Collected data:
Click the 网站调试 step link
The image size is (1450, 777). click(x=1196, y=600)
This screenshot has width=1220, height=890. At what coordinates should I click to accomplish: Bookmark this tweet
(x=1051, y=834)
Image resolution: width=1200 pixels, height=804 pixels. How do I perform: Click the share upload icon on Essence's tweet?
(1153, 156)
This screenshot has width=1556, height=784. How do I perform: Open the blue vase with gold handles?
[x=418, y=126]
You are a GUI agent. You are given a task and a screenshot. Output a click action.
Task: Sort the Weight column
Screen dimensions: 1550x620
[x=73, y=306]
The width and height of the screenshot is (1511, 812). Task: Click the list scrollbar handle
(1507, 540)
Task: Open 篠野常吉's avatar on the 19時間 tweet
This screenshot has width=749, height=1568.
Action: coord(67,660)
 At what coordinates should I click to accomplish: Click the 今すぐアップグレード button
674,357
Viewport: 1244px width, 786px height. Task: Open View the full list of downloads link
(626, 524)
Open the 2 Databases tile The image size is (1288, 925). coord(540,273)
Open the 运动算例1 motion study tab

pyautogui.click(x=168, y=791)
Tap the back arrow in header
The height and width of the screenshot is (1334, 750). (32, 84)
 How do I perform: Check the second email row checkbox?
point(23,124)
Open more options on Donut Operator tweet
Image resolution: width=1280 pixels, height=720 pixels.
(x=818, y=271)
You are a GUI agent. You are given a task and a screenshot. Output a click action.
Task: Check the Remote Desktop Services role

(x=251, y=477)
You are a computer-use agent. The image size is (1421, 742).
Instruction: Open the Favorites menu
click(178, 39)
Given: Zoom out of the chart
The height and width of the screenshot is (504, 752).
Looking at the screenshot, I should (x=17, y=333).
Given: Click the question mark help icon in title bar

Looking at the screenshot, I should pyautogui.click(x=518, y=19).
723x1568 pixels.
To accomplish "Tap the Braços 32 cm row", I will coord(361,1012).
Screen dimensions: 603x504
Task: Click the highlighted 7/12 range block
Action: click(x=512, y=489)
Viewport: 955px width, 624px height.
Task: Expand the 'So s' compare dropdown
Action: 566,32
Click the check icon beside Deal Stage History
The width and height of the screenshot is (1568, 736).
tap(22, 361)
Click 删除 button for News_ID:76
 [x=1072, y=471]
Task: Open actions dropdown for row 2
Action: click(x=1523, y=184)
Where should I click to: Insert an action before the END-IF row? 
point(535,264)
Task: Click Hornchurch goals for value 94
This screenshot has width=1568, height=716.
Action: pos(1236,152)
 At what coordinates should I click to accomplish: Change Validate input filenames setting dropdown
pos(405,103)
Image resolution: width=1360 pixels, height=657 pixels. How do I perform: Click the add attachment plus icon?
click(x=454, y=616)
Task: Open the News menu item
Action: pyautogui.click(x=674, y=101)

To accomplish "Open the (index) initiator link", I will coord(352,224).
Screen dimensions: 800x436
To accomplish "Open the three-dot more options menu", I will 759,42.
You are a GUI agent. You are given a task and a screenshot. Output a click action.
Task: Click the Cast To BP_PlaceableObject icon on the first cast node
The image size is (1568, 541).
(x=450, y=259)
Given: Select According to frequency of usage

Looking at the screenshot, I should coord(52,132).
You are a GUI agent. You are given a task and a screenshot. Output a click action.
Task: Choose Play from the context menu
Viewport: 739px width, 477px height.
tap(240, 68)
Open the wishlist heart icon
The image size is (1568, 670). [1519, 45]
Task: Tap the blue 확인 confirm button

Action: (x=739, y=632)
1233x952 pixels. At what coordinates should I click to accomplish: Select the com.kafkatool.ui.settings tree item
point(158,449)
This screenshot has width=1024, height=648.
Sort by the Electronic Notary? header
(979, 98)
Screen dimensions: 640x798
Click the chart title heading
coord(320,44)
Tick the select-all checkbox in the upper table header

Problem statement: What is needed is a single number: how many lines of the data contain the word "options".

Solution for this problem: 2